連載が始まって4半世紀後に発覚した新事実に関して、「さすがに後付けでは」と思った読者は多かったようですが、一方で「以前からニカを匂わす描写がされていた」という考察も生まれています。
たとえば58巻の第571話「処刑台」の扉絵には、大きなカニに髪をカットしてもらっているナミ、そして鏡が描かれています。鏡を「反転するもの」と解釈した場合、登場キャラであるカニを反転(逆から読む)すれば「ニカ」になるのです。
強引にも感じる考察ですが、第571話では当時の海軍本部元帥センゴクが「ヒトヒトの実 幻獣種・モデル『大仏』」の能力を初めて発揮させていたため、センゴクと同じくヒトヒトの実である「ニカ」を匂わせたという可能性も十分に考えられます。

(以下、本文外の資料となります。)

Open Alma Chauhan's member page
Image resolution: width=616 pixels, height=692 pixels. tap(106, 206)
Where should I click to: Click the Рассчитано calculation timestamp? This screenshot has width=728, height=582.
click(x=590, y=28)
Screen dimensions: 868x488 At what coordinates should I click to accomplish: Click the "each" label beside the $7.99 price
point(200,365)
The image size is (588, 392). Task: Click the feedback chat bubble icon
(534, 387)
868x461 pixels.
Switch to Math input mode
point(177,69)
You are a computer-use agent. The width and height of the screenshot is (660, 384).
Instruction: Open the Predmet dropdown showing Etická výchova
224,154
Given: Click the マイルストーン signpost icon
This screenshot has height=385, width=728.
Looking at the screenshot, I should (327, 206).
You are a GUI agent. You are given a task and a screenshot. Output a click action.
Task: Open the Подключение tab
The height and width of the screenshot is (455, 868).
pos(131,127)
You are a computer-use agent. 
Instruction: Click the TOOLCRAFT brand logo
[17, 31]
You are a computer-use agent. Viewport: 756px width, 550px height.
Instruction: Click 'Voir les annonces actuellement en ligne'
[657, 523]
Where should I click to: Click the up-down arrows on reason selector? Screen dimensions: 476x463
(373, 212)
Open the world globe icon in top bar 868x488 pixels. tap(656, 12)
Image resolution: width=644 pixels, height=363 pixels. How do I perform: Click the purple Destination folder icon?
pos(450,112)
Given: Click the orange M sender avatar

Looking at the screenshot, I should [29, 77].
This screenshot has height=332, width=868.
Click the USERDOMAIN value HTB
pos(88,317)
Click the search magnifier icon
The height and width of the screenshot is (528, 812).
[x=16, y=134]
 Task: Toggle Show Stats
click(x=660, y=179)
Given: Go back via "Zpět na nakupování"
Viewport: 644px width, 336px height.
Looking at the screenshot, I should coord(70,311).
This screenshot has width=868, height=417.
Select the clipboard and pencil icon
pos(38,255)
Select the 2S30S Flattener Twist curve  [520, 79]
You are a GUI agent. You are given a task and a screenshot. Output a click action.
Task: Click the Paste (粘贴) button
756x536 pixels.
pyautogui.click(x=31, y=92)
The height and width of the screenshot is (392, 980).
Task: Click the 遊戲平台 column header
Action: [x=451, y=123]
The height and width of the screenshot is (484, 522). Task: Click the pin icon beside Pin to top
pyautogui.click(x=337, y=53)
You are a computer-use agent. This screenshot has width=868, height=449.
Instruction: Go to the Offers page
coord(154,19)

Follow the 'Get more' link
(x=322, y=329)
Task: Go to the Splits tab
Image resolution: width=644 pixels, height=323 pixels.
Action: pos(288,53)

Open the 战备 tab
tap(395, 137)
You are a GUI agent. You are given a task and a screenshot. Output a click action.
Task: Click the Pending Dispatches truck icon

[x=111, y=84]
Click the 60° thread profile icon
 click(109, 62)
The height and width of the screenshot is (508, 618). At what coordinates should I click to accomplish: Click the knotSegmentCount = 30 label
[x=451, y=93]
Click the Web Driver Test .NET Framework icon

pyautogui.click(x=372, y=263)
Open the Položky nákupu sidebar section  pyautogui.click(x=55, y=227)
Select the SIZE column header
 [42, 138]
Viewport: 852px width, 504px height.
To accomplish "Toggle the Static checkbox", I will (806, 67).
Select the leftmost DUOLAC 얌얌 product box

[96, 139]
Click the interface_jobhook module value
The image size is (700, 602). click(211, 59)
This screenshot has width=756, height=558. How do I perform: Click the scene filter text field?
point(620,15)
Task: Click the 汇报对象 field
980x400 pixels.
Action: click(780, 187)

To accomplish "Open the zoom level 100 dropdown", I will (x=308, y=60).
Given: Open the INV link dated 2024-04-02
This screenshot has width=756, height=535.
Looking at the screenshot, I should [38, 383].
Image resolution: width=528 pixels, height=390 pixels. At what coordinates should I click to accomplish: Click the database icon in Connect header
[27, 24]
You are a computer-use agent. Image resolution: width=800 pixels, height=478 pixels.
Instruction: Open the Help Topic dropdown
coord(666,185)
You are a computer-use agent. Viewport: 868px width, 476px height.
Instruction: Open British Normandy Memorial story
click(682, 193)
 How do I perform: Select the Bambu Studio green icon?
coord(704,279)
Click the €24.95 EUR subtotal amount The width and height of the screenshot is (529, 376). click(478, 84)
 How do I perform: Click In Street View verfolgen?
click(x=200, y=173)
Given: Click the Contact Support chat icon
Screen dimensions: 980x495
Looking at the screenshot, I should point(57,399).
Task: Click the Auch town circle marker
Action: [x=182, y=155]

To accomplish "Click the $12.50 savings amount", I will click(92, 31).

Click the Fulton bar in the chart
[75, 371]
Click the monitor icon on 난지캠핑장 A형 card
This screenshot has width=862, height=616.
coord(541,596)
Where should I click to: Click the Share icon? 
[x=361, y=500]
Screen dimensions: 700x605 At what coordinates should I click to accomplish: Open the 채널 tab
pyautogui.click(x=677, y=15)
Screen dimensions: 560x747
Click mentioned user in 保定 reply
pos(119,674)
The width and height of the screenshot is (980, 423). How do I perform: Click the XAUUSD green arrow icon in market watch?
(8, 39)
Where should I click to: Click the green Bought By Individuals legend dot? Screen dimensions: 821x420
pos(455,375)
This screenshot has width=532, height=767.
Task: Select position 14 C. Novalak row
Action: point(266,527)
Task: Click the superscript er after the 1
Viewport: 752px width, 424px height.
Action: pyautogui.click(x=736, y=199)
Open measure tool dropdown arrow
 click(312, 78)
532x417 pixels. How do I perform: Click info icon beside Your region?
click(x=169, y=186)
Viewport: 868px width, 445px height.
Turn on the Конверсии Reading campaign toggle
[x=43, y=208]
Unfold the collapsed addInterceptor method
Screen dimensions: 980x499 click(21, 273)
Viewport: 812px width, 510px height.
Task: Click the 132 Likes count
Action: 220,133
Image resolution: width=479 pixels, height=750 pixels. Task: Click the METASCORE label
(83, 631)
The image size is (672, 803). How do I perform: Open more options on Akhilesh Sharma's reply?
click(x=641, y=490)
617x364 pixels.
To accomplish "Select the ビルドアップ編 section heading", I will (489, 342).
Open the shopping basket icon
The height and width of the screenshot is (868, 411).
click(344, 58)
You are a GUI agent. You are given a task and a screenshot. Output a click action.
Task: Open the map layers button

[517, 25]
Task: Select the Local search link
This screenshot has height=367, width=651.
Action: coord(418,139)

ほかに62巻の表紙にも、ニカを匂わせていたといわれる描写がありました。そのポイントは、表紙中央にいるルフィの上に描かれた「メダカの人魚の五つ子(上からイチカ・ニカ・サンカ・ヨンカ・ヨンカツー)」です。横並びで五つ子たちが並んでいるのですが、ルフィの真上にいるのが「ニカ」でした。
兄弟や姉妹で並ばせる場合、普通であれば長男や長女から始まって末っ子にかけて並ぶものですが、62巻の表紙では左から「イチカ・ヨンカ・ニカ・ヨンカツー・サンカ」の順で並列しています。不規則な並びのため、やはり「ニカを中央に配置したい」という狙いがあっての順序だったように感じてしまいます。やはり「ルフィがニカである」ということを示唆していたのでしょうか。
また、ルフィの「ゴム人間」という設定にも、「匂わせ」説がありました。九州地方には「ゴム」の原料となる木「ガジュマル」が有名なスポットがあり、そのガジュマルの別名が「ニカ」というのです。作者の尾田栄一郎先生は九州の熊本出身のため、ガジュマルをもとに「ゴムゴムの実の別名はニカ」というアイデアが思いついたとしても不思議ではありません。
ちなみに幼少期のルフィがゴムゴムの実を食べた1話でも、「もうニカの影響が出ている」という考察があります。そうとは知らずに悪魔の実を食べ、泳げない身体になったことにショックを受けていたルフィですが、その直後の場面では魚屋のおっちゃんがルフィに「近頃一段と楽しそうだな」と言っていました。
ルフィは相変わらずシャンクスたちの船に乗せてもらえず、特に何かが好転していたわけではないのに「一段と楽しそう」になっているのは、太陽神・ニカの人びとを笑わせ苦悩から解放してくれるという特性が影響しているからでは、という考察です。
ほかにも、ファンの間で「30巻の第277話『箴言(マクシム)』に登場した大蛇が『にかっ!!』と微笑んだ」「『ONE PIECE』のタイトルロゴの『O』は太陽十字(〇のなかに十が書かれた記号)を表していた」などの「ニカの匂わせ」考察が出ています。
あくまでも想像の域を出ないものですが、ここまでさまざまな考察ができるのも『ONE PIECE』の魅力なのではないでしょうか。